6.12 Special matrix functions
6.12.1 Softmax
The softmax function maps3 \(y \in \mathbb{R}^K\) to the \(K\)-simplex by \[ \text{softmax}(y) = \frac{\exp(y)} {\sum_{k=1}^K \exp(y_k)}, \] where \(\exp(y)\) is the componentwise exponentiation of \(y\).

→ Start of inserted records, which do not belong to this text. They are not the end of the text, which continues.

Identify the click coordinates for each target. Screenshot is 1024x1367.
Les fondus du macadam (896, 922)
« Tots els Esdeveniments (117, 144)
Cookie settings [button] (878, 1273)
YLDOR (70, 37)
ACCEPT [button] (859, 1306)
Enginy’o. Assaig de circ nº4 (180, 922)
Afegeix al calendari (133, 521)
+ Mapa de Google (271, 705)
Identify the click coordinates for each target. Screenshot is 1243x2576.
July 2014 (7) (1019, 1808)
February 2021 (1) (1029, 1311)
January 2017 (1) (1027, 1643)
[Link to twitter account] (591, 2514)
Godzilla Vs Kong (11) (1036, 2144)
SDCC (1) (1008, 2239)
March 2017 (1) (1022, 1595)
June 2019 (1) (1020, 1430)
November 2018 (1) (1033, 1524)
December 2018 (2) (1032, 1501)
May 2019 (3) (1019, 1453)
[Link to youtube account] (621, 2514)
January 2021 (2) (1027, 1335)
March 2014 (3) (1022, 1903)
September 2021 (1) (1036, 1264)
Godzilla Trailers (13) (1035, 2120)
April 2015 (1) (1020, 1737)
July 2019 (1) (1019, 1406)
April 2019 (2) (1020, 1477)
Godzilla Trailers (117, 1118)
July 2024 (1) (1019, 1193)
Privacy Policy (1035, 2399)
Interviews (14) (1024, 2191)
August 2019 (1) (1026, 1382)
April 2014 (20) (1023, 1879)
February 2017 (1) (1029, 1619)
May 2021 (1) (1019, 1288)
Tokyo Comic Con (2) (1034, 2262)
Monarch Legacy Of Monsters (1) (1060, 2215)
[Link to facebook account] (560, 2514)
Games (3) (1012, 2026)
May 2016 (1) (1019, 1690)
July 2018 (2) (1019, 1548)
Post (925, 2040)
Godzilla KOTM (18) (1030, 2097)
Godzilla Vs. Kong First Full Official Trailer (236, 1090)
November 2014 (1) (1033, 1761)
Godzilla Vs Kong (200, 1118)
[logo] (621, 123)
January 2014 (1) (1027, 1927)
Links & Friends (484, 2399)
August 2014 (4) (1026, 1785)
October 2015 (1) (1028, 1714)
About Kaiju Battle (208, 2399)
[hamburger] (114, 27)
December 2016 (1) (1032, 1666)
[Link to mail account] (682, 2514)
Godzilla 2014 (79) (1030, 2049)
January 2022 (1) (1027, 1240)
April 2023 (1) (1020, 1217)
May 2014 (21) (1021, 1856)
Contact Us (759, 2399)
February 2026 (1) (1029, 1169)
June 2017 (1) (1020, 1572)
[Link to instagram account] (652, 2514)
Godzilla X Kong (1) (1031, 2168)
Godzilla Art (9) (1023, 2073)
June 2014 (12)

Softmax is usually calculated on the log scale, \[\begin{eqnarray*} \log \text{softmax}(y) & = & \ y - \log \sum_{k=1}^K \exp(y_k) \\[4pt] & = & y - \mathrm{log\_sum\_exp}(y). \end{eqnarray*}\] where the vector \(y\) minus the scalar \(\mathrm{log\_sum\_exp}(y)\) subtracts the scalar from each component of \(y\).
Stan provides the following functions for softmax and its log.
vector
softmax
(vector x)
The softmax of x
Available since 2.0
vector
log_softmax
(vector x)
The natural logarithm of the softmax of x
Available since 2.0
6.12.2 Cumulative sums
The cumulative sum of a sequence \(x_1,\ldots,x_N\) is the sequence \(y_1,\ldots,y_N\), where \[ y_n = \sum_{m = 1}^{n} x_m. \]
array[] real
cumulative_sum
(array[] real x)
The cumulative sum of x
Available since 2.0
vector
cumulative_sum
(vector v)
The cumulative sum of v
Available since 2.0
row_vector
cumulative_sum
(row_vector rv)
The cumulative sum of rv
Available since 2.0
The softmax function is so called because in the limit as \(y_n \rightarrow \infty\) with \(y_m\) for \(m \neq n\) held constant, the result tends toward the “one-hot” vector \(\theta\) with \(\theta_n = 1\) and \(\theta_m = 0\) for \(m \neq n\), thus providing a “soft” version of the maximum function.↩︎